**GIVEN INSTRUCTION**
Turn the data from the line with "Viewport: 620px width, 860px" up to and including the line with "I will pos(56,29)." into a Markdown table with a Row column holding the row number and a Text column holding the line, omitting blank lines.

**THE INPUT**
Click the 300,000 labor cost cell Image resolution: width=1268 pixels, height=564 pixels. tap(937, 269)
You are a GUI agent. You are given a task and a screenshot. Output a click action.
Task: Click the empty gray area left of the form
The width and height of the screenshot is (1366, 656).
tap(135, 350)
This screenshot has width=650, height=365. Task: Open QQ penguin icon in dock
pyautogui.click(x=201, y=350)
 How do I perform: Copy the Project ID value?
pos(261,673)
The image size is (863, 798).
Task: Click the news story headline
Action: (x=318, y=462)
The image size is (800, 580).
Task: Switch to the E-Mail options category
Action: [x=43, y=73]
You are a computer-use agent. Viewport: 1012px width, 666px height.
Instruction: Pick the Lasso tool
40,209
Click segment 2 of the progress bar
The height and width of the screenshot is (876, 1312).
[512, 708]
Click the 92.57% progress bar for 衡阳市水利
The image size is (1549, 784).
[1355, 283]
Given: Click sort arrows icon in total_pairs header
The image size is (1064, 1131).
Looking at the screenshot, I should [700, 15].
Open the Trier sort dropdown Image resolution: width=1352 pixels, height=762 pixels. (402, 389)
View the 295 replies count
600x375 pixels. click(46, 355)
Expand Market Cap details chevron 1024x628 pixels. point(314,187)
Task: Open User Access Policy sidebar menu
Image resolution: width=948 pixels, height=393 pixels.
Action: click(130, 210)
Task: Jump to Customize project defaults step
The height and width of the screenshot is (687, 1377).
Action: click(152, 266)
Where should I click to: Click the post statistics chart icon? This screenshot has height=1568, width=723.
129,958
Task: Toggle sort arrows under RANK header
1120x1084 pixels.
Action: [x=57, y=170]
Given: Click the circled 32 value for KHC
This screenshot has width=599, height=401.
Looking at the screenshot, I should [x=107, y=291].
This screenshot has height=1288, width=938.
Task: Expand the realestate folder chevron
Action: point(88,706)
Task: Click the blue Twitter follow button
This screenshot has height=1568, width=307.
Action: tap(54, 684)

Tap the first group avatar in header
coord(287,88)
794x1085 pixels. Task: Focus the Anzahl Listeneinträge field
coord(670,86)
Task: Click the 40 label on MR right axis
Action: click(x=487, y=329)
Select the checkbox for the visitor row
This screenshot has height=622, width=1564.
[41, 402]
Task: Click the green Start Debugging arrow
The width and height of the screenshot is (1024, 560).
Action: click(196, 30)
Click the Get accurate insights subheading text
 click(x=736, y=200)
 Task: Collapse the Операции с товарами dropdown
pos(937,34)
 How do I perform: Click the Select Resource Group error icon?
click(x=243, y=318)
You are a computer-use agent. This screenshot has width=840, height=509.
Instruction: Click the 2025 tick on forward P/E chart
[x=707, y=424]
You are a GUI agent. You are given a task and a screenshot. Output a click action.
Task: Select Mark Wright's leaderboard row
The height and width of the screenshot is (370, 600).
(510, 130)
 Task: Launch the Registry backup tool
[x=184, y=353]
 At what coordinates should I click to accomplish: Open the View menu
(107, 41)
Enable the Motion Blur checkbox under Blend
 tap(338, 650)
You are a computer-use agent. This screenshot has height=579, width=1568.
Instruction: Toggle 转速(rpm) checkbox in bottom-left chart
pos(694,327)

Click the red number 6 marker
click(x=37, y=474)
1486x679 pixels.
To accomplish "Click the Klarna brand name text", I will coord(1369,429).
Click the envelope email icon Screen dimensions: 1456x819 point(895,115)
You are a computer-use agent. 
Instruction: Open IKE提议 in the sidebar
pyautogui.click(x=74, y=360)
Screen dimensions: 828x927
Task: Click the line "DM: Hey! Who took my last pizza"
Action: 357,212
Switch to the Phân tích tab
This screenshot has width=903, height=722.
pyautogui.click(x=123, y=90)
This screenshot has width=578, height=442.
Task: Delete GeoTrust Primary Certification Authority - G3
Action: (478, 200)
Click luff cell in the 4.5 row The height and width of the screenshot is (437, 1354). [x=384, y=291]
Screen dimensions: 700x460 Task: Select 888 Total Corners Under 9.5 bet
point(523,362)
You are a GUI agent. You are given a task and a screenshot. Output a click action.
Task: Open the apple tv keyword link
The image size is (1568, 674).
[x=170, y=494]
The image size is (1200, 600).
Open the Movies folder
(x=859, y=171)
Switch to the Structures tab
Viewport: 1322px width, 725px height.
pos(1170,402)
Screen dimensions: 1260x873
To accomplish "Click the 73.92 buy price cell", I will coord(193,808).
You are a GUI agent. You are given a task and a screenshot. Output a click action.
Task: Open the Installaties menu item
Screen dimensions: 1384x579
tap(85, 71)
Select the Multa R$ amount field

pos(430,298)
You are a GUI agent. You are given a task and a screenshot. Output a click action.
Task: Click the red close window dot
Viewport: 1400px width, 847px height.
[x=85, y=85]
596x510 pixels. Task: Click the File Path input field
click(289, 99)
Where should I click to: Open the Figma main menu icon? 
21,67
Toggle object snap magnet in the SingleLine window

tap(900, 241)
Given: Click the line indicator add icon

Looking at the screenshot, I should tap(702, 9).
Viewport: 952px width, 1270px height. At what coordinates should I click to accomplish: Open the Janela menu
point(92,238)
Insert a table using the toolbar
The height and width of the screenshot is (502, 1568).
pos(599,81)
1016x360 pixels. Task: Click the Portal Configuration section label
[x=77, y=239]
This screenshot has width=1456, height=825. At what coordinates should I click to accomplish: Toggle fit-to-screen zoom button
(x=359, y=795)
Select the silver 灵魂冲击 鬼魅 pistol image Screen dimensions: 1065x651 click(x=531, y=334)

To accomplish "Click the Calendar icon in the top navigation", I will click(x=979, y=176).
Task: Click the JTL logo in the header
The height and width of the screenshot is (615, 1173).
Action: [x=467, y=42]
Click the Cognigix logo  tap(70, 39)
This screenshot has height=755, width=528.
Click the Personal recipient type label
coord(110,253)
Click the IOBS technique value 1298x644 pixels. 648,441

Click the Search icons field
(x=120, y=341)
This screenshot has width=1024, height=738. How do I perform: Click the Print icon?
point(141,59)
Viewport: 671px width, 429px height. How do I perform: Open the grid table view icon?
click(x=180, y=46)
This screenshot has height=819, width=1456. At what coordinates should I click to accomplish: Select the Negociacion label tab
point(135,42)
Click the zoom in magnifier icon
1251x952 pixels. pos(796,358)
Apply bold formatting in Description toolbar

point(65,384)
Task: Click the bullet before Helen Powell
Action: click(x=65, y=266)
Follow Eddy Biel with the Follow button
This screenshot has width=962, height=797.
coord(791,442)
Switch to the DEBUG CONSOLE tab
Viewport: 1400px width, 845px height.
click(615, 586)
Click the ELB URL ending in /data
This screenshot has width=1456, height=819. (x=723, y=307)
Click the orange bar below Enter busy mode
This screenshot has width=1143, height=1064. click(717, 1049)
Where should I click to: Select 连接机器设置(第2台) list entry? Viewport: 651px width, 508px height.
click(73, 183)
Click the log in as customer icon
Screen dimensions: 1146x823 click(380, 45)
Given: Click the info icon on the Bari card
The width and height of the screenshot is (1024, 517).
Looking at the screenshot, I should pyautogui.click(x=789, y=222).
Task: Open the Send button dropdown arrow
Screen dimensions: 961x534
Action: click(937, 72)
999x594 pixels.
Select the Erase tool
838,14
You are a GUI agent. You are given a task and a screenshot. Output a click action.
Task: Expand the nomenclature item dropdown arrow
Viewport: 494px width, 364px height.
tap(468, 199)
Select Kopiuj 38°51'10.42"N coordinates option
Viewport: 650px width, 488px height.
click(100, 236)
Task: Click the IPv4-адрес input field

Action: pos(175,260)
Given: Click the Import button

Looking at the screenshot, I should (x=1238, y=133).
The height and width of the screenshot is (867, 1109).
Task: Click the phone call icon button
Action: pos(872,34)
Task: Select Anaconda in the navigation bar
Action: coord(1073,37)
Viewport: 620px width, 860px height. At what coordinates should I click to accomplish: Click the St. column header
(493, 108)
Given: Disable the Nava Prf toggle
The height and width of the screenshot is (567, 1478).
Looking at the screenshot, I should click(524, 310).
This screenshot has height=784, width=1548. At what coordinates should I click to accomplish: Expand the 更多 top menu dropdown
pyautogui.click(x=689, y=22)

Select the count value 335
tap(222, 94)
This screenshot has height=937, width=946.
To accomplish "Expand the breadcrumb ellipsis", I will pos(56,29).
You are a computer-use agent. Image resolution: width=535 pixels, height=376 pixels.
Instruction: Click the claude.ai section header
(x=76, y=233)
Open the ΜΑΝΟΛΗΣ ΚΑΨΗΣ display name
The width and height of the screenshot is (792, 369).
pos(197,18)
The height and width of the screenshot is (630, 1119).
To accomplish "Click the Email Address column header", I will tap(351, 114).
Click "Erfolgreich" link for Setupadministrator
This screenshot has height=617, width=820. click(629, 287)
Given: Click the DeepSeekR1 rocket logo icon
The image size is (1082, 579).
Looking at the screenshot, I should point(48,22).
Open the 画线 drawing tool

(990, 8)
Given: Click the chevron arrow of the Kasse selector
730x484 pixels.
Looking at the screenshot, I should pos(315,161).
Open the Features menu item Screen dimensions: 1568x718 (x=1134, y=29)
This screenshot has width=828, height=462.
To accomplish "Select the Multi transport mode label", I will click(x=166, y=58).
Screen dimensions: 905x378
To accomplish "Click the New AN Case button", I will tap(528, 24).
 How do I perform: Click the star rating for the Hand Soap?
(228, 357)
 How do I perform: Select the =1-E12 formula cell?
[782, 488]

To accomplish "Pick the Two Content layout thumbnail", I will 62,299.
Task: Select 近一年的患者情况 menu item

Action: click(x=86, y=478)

**FINISHED ANSWER**
| Row | Text |
|---|---|
| 1 | Viewport: 620px width, 860px height. At what coordinates should I click to accomplish: Click the St. column header |
| 2 | (493, 108) |
| 3 | Given: Disable the Nava Prf toggle |
| 4 | The height and width of the screenshot is (567, 1478). |
| 5 | Looking at the screenshot, I should click(524, 310). |
| 6 | This screenshot has height=784, width=1548. At what coordinates should I click to accomplish: Expand the 更多 top menu dropdown |
| 7 | pyautogui.click(x=689, y=22) |
| 8 | Select the count value 335 |
| 9 | tap(222, 94) |
| 10 | This screenshot has height=937, width=946. |
| 11 | To accomplish "Expand the breadcrumb ellipsis", I will pos(56,29). |